Поучения мадам Бёме поддержал, сам того не зная, профессор Морус, человек необыкновенно мягкий и благожелательный, с которым я свел знакомство за обедом у надворного советника Людвига. Он принимал меня весьма дружелюбно всякий раз, когда я решался его навестить. Расспрашивая его о древней литературе, я не скрывал своего пристрастия и к иным новейшим авторам. Он отзывался о них спокойнее, чем мадам Бёме, но — увы! — это значило, что тем основательнее их распекал, и я, сперва с величайшей досадой, потом с изумлением, не мог в конце концов не признать его правоты.

Ко всему этому присоединились еще и иеремиады Геллерта, с помощью которых он силился отвратить нас от поэзии на своем семинаре. Он требовал от нас прозаических сочинений, каковые и рассматривал в первую очередь, стихи же почитал лишь неизбежным довеском. Но что было всего печальнее, так это то, что моя проза отнюдь не заслуживала его одобрения: я по-прежнему любил, чтобы в ее основе лежал небольшой роман, преимущественно в письмах. Мотивы моих прозаических опытов были излишне страстны, стиль выходил за рамки трезвой прозы, а содержание и вправду едва ли свидетельствовало о глубоком знании человеческой души. Все это никак не отвечало вкусам моего учителя, хоть он и просматривал мои работы наравне с другими, исправлял их красными чернилами и кое-где украшал моралистическими сентенциями. Многие из этих листков я долго хранил среди прочих реликвий, но с течением времени они, к сожалению, куда-то запропастились.

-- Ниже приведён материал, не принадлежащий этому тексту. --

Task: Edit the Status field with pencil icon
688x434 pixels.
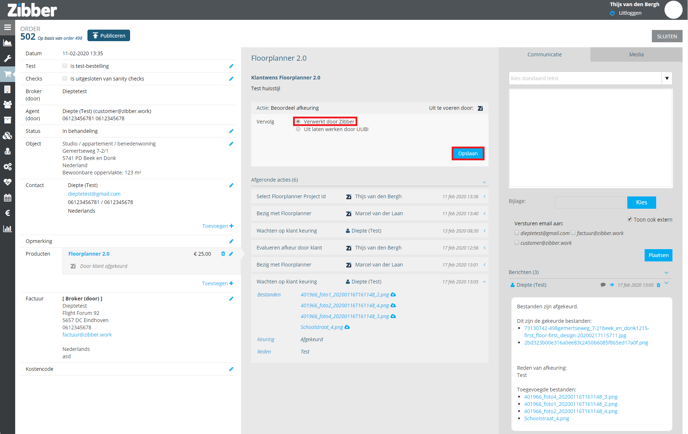Action: point(231,131)
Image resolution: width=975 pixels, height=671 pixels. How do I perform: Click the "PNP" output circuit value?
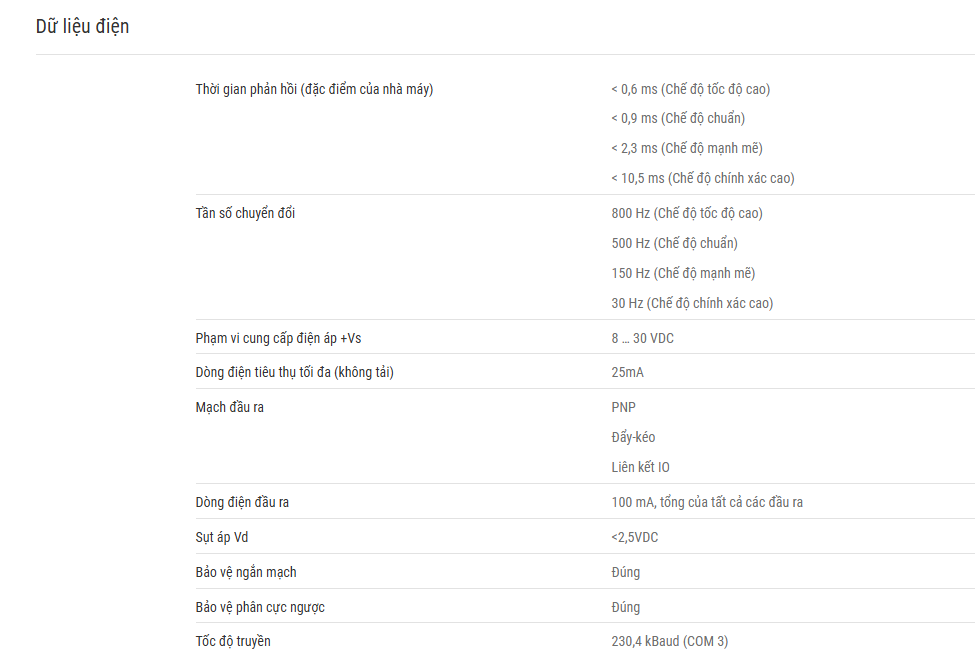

Если бы люди многоопытные и пожилые поступали как истинные педагоги, то им не следовало лишать молодого человека того, что доставляет ему радость, хотя бы даже и сомнительную, если им нечего предложить ему взамен. Все негодовали на мои пристрастия и склонности, но то, что им противопоставлялось, было либо столь далеко от меня, что я не мог различить его достоинств, либо, напротив, так близко, что нельзя было разобрать, чем это лучше того, что подвергалось их осуждению. Я был окончательно сбит с толку и возлагал все мои надежды на лекции Эрнести о Цицероновом «Ораторе»; и вправду, слушая их, я кое в чем, пожалуй, разобрался. Но то, что было для меня самым главным, и здесь осталось без ответа. Я жаждал мерила для суждений, но мало-помалу убеждался, что ни у кого этого мерила нет; ни один человек не был согласен с другим, даже ссылаясь на одни и те же примеры. Какому суждению можно было довериться, если даже Виланд подвергался нападкам за свои произведения, очаровавшие и захватившие тогдашнюю молодежь.